Accordingly, the aim of the study presented herein was to explore the association of plasma lipid levels with cognitive performance by utilizing untargeted liquid chromatography-mass spectrometry (LC-MS)-based profiling approach in the PsyCourse Study. We also investigated if genetic liability in the form of polygenic risk scores (PRS) for SCZ (PRC-SCZ), BD (PRS-BD), executive function (PRS-EF), and educational attainment (PRS-EA; which can account for a portion of cognitive function in individuals with mental health disorders) [40] influence the lipid levels in our study. Compared to previous approaches, our current study vastly expands the range of mental health diagnoses, the depth of cognitive phenotyping, and the breadth of analyzed lipidomic features and addresses the role of genetic factors in the interplay between lipidomics and cognition. Yet, it still keeps a narrow focus on lipidomics and cognitive performance in mental health disorders.

Subjects and methods

Participants

A total of 623 individuals from the PsyCourse Study, all participants for whom plasma lipidomic data were available, were included in this investigation, among them 188 and 243 individuals with SCZ and BD, respectively, who had been diagnosed using DSM-IV criteria, as well as 192 healthy controls without a mental health diagnosis. The PsyCourse Study (www.psycourse.de) is a German/Austrian longitudinal cohort study, in which biomaterials and detailed phenotypic data from 1320 individuals with a range of mental health disorders and 466 individuals without a mental health diagnosis have been collected. The control group did not include any individuals with neurological diseases affecting the central nervous system, such as mental health disorders, epilepsy, stroke, multiple sclerosis, dementia, and structural brain impairments, or severe somatic comorbidities. The current analyses were based on version 5.0 of the PsyCourse dataset [41]. Written informed consent was obtained from each participant. The study was approved by the University Hospital Munich’s ethical committee (Project number: 17-13) and the other study sites [42], and was carried out in accordance with the Declaration of Helsinki.
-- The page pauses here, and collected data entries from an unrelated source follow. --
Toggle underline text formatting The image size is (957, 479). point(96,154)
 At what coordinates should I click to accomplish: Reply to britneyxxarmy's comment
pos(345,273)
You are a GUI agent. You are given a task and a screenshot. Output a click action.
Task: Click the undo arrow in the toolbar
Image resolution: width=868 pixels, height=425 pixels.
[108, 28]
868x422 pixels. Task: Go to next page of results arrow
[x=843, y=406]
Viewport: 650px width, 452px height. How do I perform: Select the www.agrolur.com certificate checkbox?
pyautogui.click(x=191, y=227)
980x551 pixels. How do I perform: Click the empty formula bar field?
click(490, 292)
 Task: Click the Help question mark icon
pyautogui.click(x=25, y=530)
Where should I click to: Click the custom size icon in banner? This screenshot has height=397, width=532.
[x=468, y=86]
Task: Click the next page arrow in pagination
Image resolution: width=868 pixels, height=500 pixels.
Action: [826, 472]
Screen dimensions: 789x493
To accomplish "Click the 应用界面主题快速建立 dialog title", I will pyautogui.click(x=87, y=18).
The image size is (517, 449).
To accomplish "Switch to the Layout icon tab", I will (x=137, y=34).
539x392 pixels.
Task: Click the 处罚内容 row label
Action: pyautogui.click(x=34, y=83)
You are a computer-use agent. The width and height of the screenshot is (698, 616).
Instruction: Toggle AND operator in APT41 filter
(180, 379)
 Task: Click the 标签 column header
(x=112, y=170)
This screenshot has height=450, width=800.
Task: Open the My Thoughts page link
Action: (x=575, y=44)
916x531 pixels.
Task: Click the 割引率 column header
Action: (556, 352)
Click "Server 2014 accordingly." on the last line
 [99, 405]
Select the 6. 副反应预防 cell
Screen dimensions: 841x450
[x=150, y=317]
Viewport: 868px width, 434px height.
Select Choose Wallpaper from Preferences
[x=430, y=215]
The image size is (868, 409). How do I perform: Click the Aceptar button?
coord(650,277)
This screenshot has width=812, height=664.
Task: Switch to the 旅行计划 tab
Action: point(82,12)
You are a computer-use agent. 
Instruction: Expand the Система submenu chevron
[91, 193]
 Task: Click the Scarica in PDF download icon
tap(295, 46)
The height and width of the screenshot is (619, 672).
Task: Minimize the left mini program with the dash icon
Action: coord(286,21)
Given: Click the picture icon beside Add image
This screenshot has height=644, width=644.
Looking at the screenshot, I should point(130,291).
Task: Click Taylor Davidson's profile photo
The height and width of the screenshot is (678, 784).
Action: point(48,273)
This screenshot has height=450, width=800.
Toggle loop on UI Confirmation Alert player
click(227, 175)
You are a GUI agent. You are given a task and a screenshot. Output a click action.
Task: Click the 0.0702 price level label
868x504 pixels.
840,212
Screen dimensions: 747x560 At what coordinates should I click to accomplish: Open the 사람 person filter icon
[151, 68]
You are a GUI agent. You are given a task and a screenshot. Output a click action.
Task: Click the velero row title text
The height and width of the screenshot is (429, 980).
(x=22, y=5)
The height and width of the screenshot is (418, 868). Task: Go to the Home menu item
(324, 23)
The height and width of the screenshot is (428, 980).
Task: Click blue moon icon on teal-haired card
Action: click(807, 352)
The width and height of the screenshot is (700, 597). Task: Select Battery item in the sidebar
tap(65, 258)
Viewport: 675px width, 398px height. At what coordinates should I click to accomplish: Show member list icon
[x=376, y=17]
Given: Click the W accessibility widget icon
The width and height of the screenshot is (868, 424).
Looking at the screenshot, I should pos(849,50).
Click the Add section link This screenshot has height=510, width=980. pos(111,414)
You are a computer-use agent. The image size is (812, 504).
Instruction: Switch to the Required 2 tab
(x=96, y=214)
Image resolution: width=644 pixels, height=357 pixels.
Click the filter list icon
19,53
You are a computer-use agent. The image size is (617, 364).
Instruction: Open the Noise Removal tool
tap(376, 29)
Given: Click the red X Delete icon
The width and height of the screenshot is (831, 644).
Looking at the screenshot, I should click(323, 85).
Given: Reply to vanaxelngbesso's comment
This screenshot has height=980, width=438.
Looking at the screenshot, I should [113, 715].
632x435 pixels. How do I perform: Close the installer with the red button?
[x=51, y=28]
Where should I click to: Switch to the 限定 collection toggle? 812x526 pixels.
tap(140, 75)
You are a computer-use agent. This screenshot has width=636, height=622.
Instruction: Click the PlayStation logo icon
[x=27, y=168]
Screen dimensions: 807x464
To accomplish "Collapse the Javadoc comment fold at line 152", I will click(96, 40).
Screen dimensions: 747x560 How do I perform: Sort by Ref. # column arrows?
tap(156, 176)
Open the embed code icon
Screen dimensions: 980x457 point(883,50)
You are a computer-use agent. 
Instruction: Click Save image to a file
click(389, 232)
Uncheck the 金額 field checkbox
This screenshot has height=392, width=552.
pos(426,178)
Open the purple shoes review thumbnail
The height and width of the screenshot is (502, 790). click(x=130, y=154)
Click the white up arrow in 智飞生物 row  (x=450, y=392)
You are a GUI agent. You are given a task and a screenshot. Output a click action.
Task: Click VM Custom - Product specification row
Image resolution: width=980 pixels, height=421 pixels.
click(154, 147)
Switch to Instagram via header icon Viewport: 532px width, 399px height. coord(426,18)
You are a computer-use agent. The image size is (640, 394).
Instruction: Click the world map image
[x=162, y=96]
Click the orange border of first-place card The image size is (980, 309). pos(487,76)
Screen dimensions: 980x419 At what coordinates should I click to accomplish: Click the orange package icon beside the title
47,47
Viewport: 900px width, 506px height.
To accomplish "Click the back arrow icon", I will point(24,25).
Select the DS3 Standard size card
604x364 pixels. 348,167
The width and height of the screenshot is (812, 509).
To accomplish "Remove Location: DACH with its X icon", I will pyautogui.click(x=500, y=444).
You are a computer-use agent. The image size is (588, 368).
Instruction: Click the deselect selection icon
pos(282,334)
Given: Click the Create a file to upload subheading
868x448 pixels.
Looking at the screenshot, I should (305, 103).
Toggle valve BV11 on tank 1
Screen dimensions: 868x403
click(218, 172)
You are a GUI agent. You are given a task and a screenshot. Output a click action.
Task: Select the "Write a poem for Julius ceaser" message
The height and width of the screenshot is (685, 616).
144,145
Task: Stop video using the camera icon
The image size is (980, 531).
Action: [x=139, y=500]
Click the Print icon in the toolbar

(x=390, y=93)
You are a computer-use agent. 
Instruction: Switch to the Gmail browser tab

Cognitive performance assessment

A cognitive testing battery consisting of Trail-Making Test part A (TMT-A) and B (TMT-B) [43,44,45], Verbal Digit Span forward (DGT-SP-FRW) and backward (DGT-SP-BCK) [46], Digit-Symbol (DG-SYM) [47], and Multiple-choice Vocabulary Intelligence (Deutsch: Mehrfachwahl–Wortschatz–Intelligenz [MWT-B]) [48, 49] tests were administered by trained raters. The cognitive tests that provide scores (applied to our analyses), used to interpret cognitive performance are briefly explained in Table 1 [40,41,42] and detailed additional information on the tests can be obtained elsewhere [40,41,42,43,44,45,46,47,48,49]. Plasma sampling and cognitive testing were performed on the same day.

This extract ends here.